# What you will do:
Rewrite every line below, including those without coordinates, offsetting each number in the coordinates by 148. Leave out the pictures.

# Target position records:
※
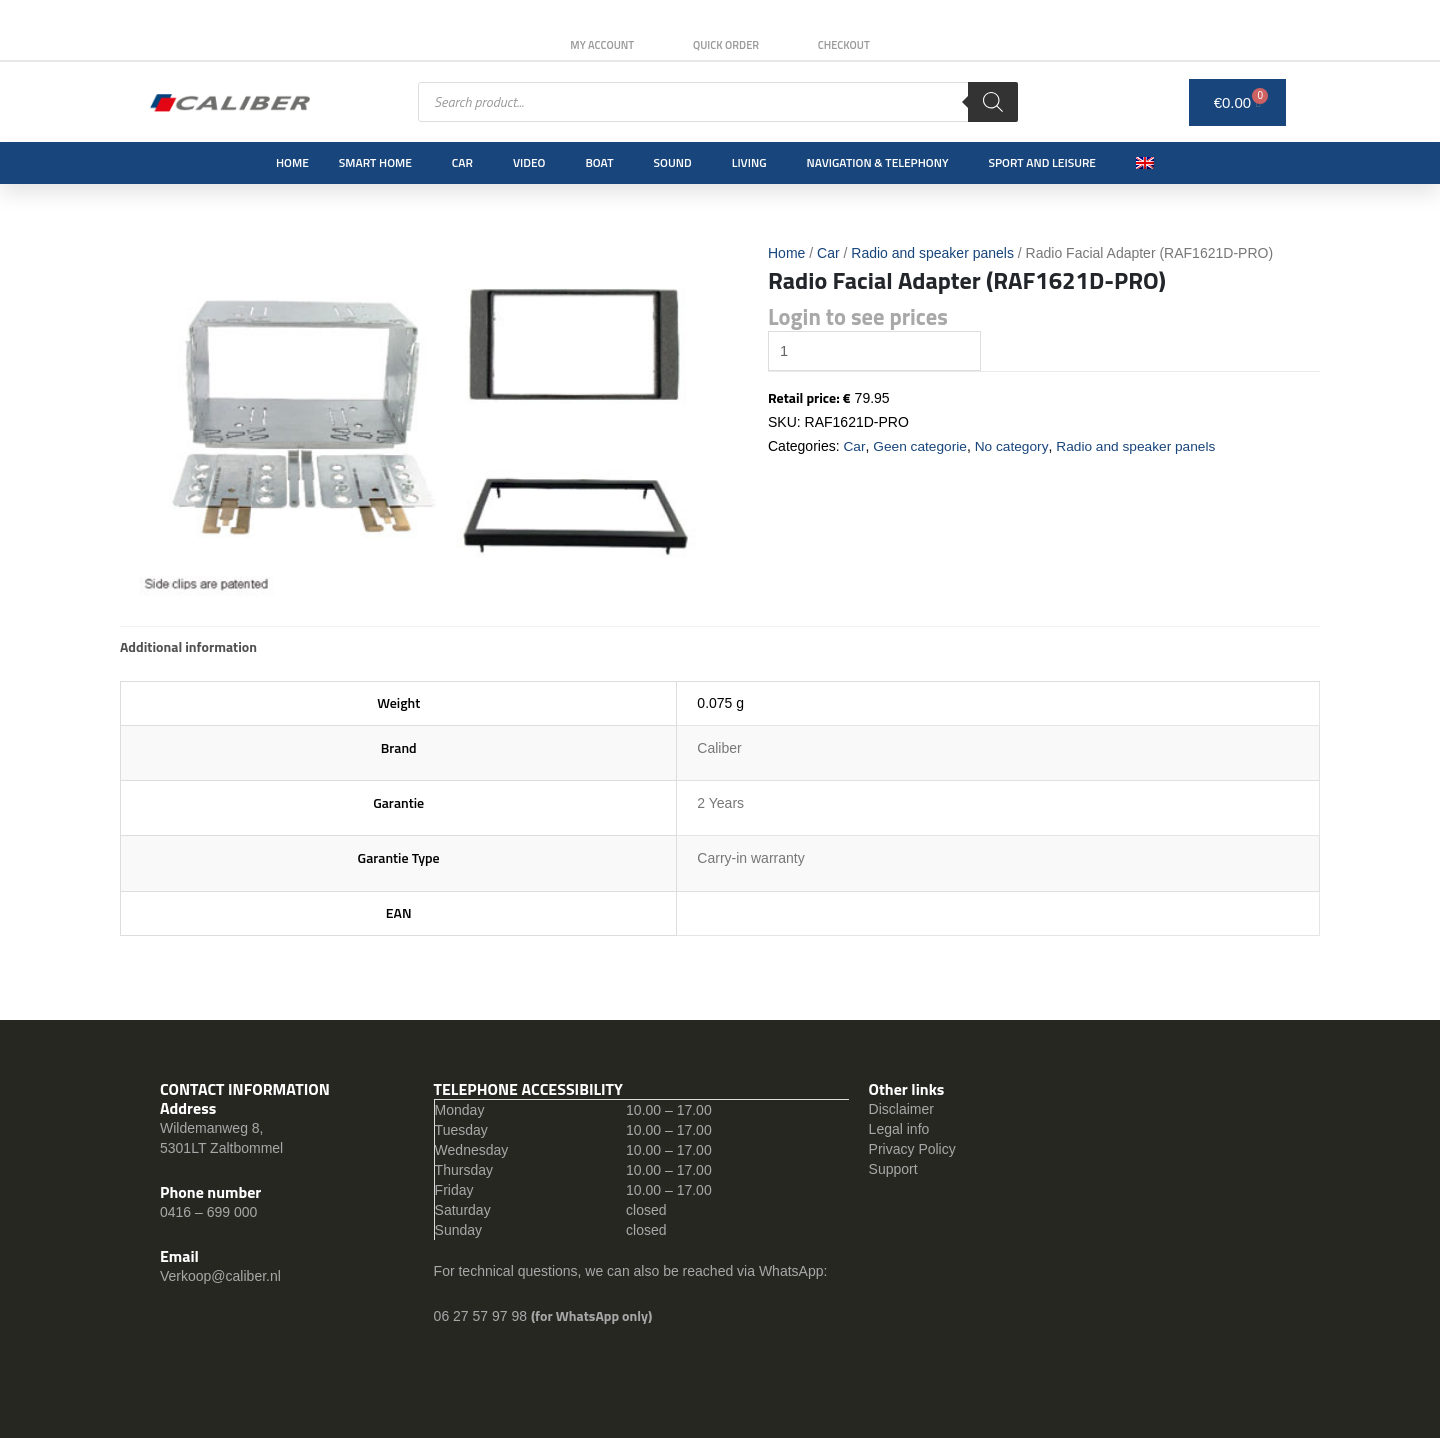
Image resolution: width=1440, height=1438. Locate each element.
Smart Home (375, 162)
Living (749, 162)
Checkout (847, 45)
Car (462, 162)
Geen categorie (921, 447)
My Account (599, 45)
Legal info (899, 1129)
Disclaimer (901, 1109)
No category (1014, 447)
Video (529, 162)
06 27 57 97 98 (482, 1316)
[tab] (188, 647)
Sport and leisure (1043, 162)
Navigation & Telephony (878, 162)
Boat (599, 162)
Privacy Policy (912, 1149)
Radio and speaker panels (932, 253)
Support (893, 1169)
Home (292, 162)
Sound (673, 162)
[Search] (993, 102)
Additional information (188, 646)
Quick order (726, 45)
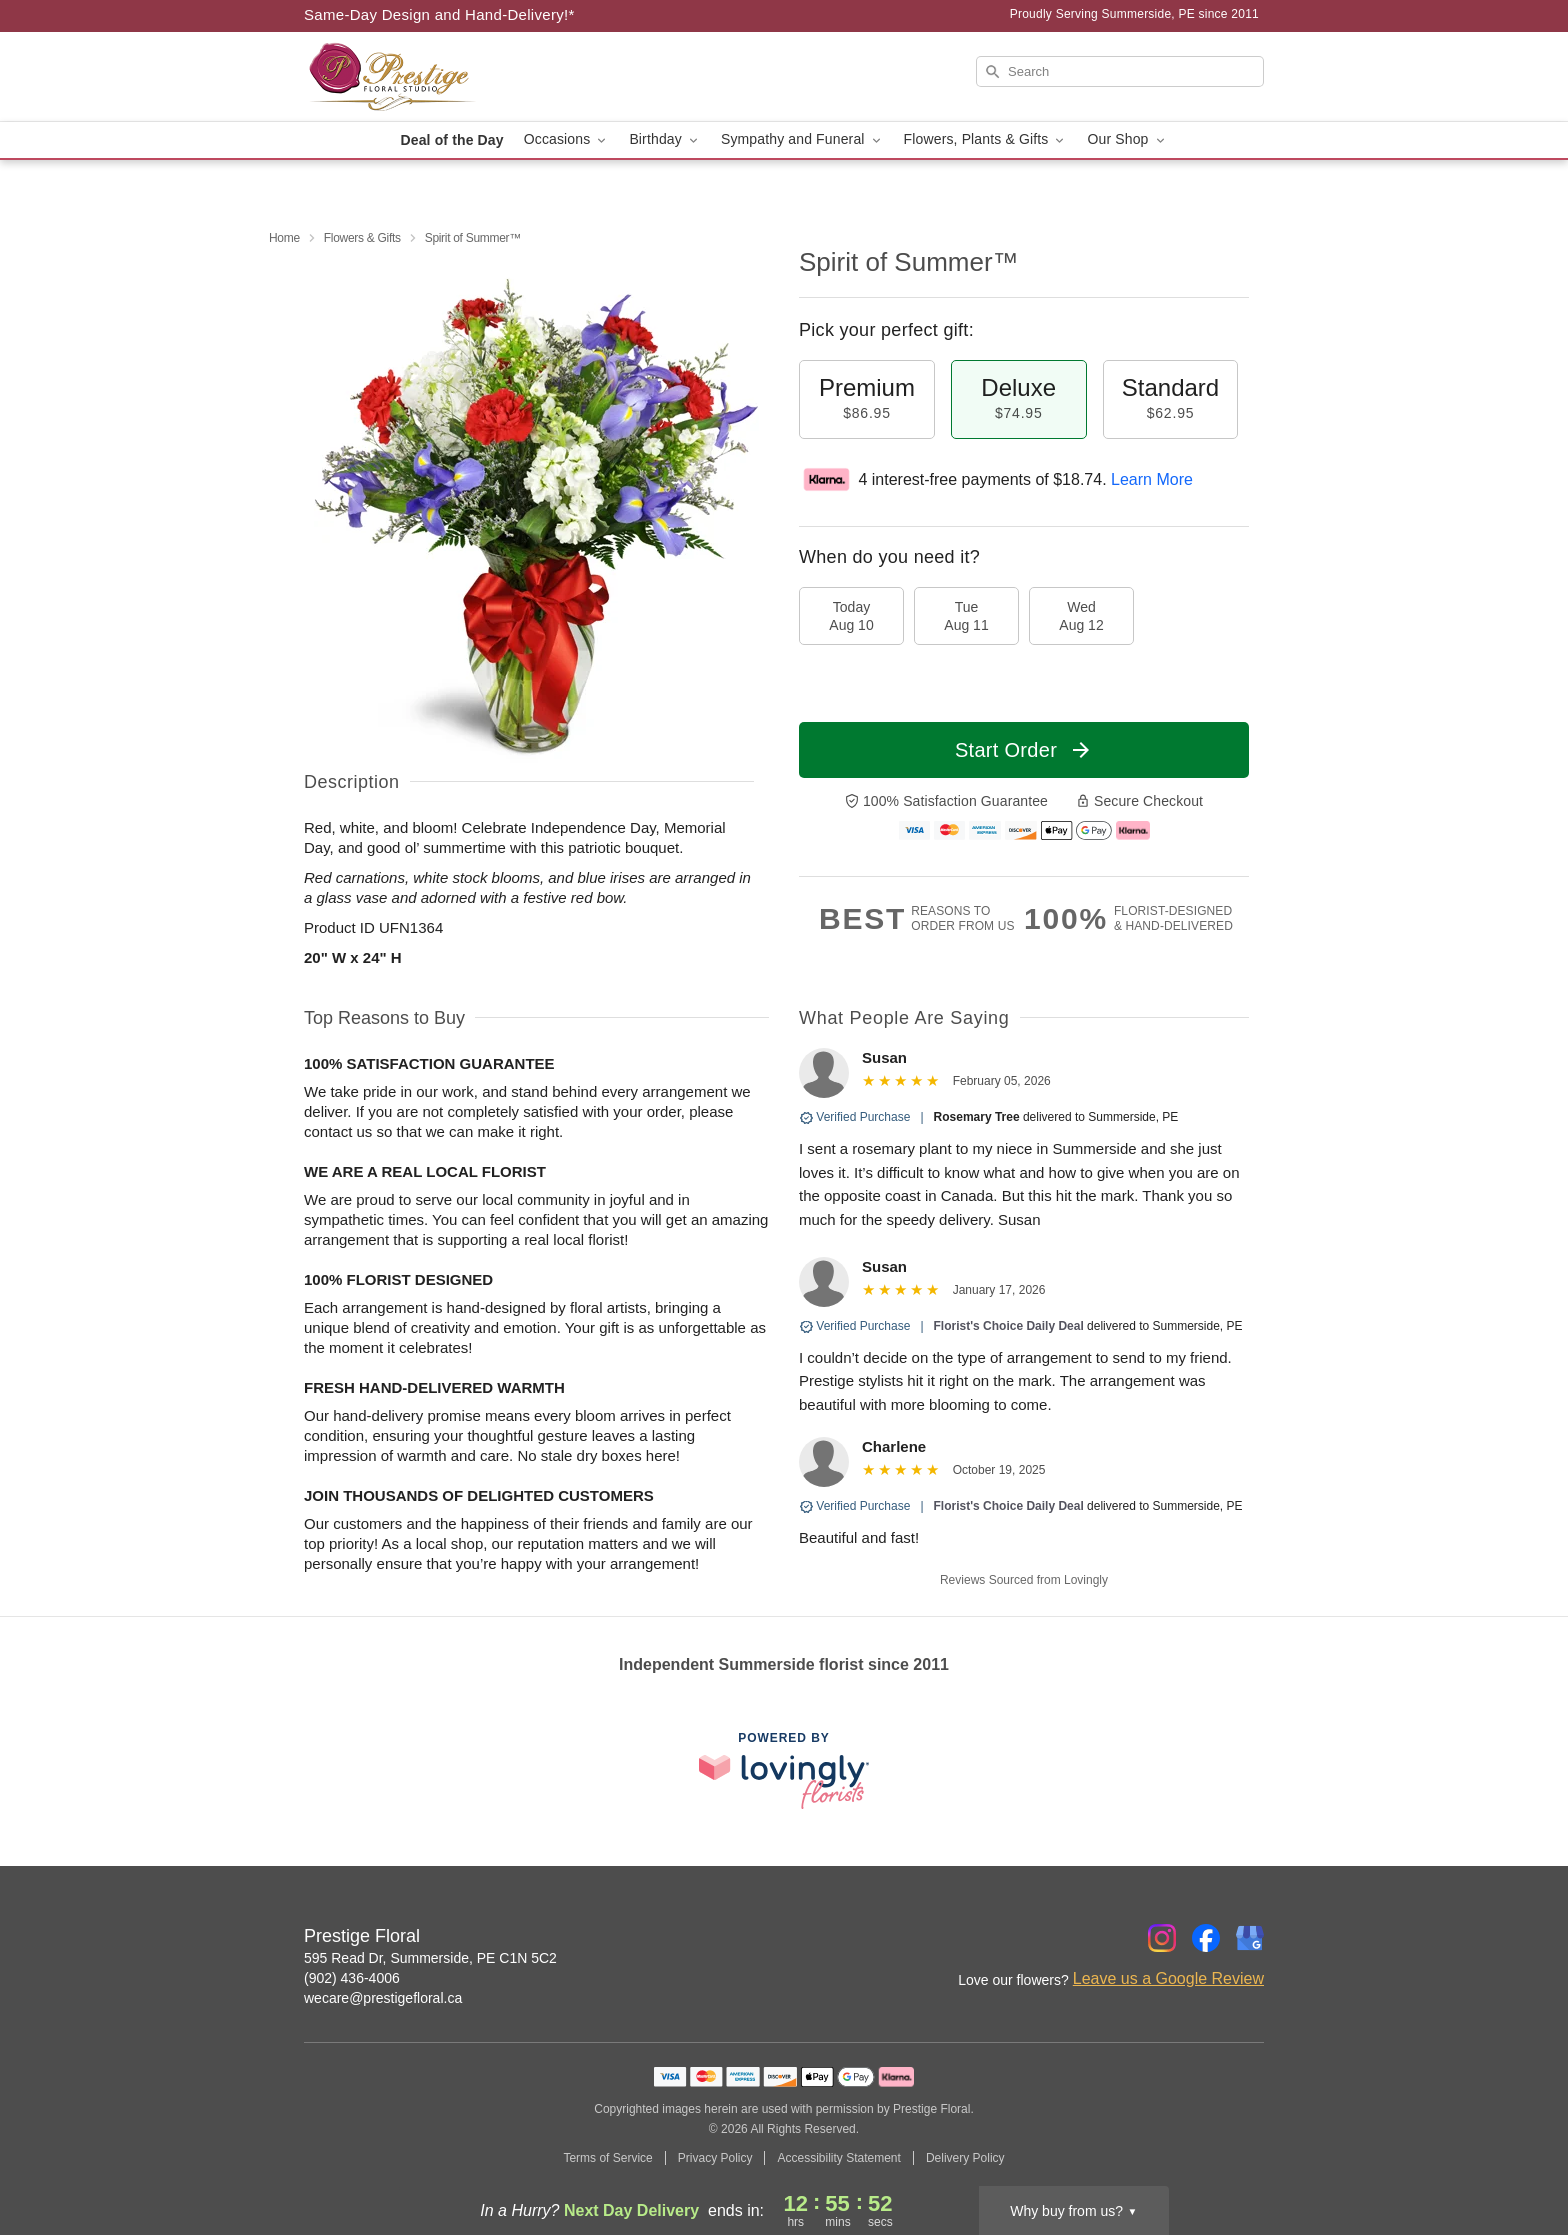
※
# Expected answer:
Image resolution: width=1440, height=1438. Locate each element.
Smart Home (523, 310)
Living (897, 310)
Checkout (995, 193)
Car (610, 310)
Geen categorie (1069, 595)
My Account (747, 193)
Legal info (1047, 1277)
Disclaimer (1049, 1257)
No category (1162, 595)
Video (677, 310)
06 27 57 97 98 (630, 1464)
[tab] (336, 795)
Sport and leisure (1191, 310)
Navigation & Telephony (1026, 310)
Boat (747, 310)
Privacy Policy (1060, 1297)
Radio and speaker panels (1080, 401)
Support (1041, 1317)
Home (440, 310)
Sound (821, 310)
[Search] (1141, 250)
Additional information (336, 794)
Quick order (874, 193)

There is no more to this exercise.